The White House’s statement on the initiative reads as follows: “President Biden and G7 partners agreed to launch the bold new global infrastructure initiative Build Back Better World (B3W), a values-driven, high-standard, and transparent infrastructure partnership led by major democracies to help narrow the $40+ trillion infrastructure need in the developing world, which has been exacerbated by the Covid-19 pandemic.

Through B3W, the G7 and other like-minded partners [will] coordinate in mobilizing private-sector capital in four areas of focus – climate, health and health security, digital technology, and gender equity and equality – with catalytic investments from our respective development finance institutions.

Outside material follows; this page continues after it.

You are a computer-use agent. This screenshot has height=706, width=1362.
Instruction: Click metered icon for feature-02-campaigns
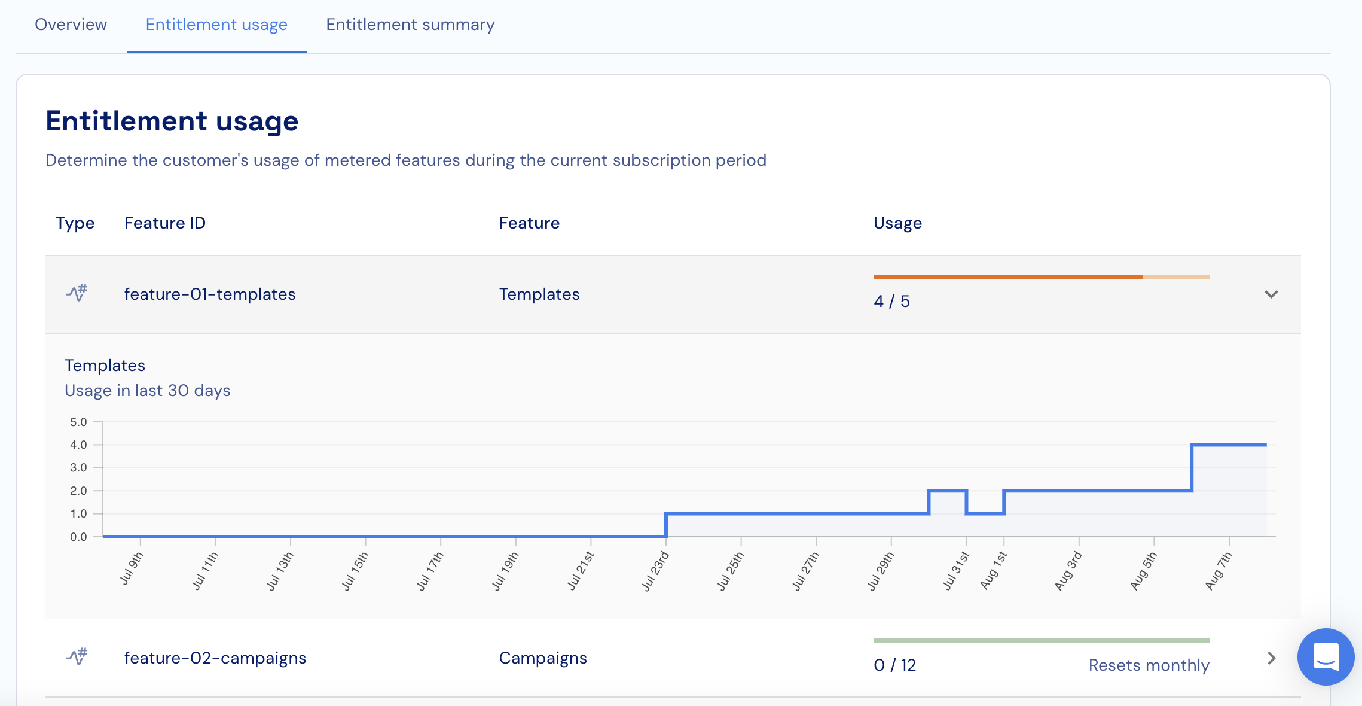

B3W will be global in scope, from Latin America and the Caribbean to Africa to the Indo-Pacific. Different G7 partners will have different geographic orientations, but the sum of the initiative will cover low- and middle-income countries across the world.”

The Biden administration has claimed that the project is not directed against China – a sort of “diplomatic truth” that belies its real intentions.

Building a better or worse world?

It is certainly good to hear that the West will become active to assure global development and to protect its interests. GIS has warned repeatedly over the years about the danger of losing influence over trade routes.

Countries need infrastructure, but they also need free trade. And when it comes to free trade, the G7 countries are no champions – but of course, neither is China. The plan has potential, but there are plenty of reasons for concern, especially in its implementation, focus and usefulness.

More than big words, B3W will require targeted plans and knowledge of local needs.

Improving health systems is a worthy goal, as is securing reliable and affordable electricity for the developing world – though the latter is not mentioned in the White House statement. Transportation (road, rail and ports) is key to development, but also not included in the program, and requires capital more than digital technology. More efficient primary education is another necessity that must not be ignored. Besides health and technology, the other areas of focus – “climate,” “gender equity” and “equality” – carry more vague connotations. Concentrating on these issues could be considered “neocolonialist” and undue intervention in some of the recipient countries.

Outlook

Let us hope that the initiative moves in the right direction. More than big words, it will require targeted plans and knowledge of local needs, uninfluenced by predetermined ideas.

However, the real crux is that the people proposing this $40 trillion program are also creating a tax cartel to prop up their nearly bankrupt state finances. Where will they get the money to pay for this new program? The White House statement mentions “mobilizing” private initiatives, but creating a cartel to protect high-tax systems will hamstring the private sector. It will build a worse, not a better, world.

The silver lining in all this may be that European countries finally realize that they must put significant effort into protecting their geopolitical interests in the global competition. This will require precise economic, military and political initiatives, not just discussions in the talking shops at the G7, G20, the United Nations and in Brussels.